- Task prompt -
The copy you give must match the records exactly, except that it holds no images.

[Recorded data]
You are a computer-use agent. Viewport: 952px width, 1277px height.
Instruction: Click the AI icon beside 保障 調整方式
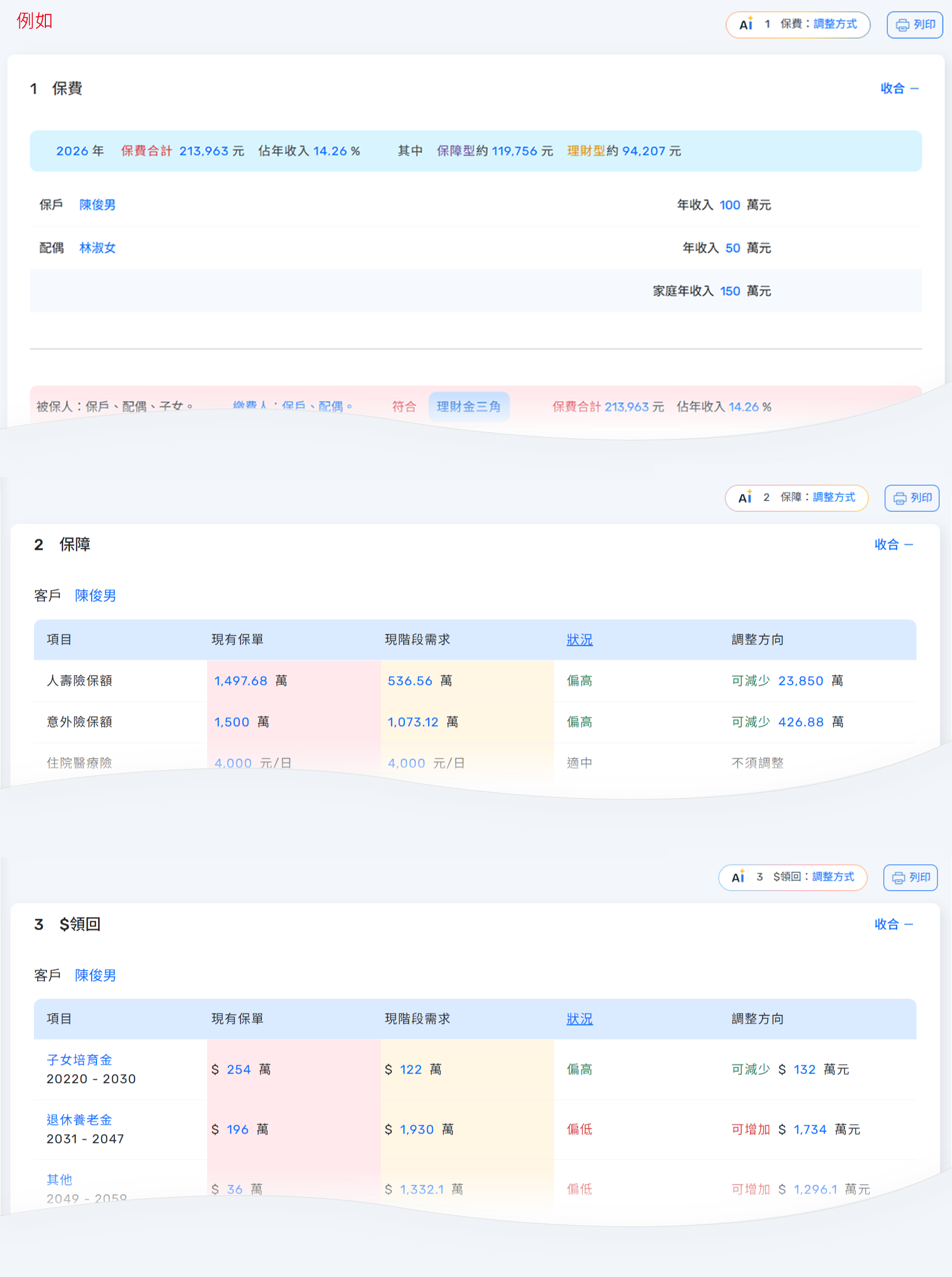pyautogui.click(x=744, y=498)
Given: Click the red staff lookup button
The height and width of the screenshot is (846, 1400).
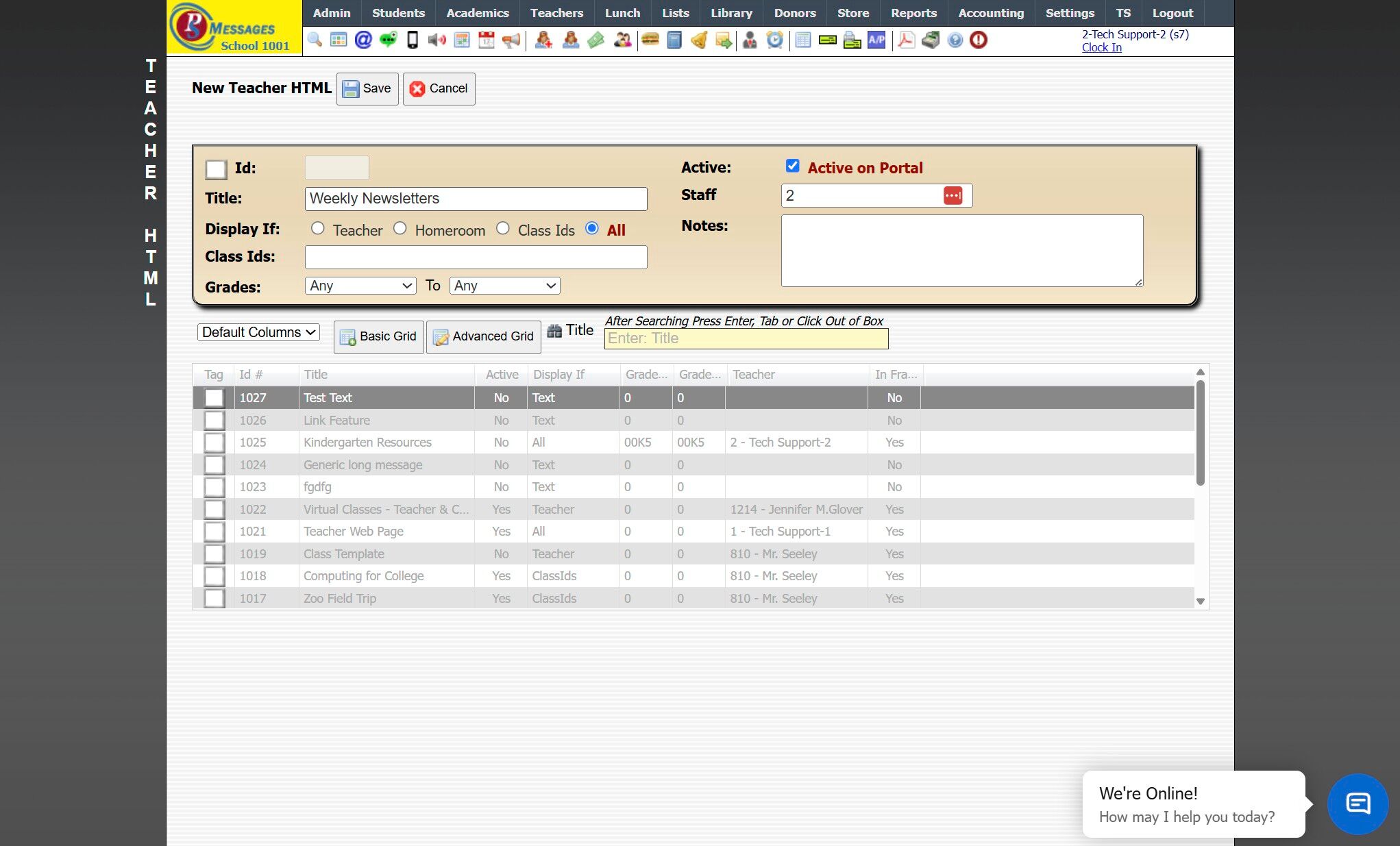Looking at the screenshot, I should [x=953, y=196].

- Exercise result -
You are a computer-use agent. Viewport: 952px width, 1277px height.
Instruction: Click the AI icon beside 保障 調整方式
pyautogui.click(x=744, y=498)
Given: Click the red staff lookup button
The height and width of the screenshot is (846, 1400).
Looking at the screenshot, I should [x=953, y=196].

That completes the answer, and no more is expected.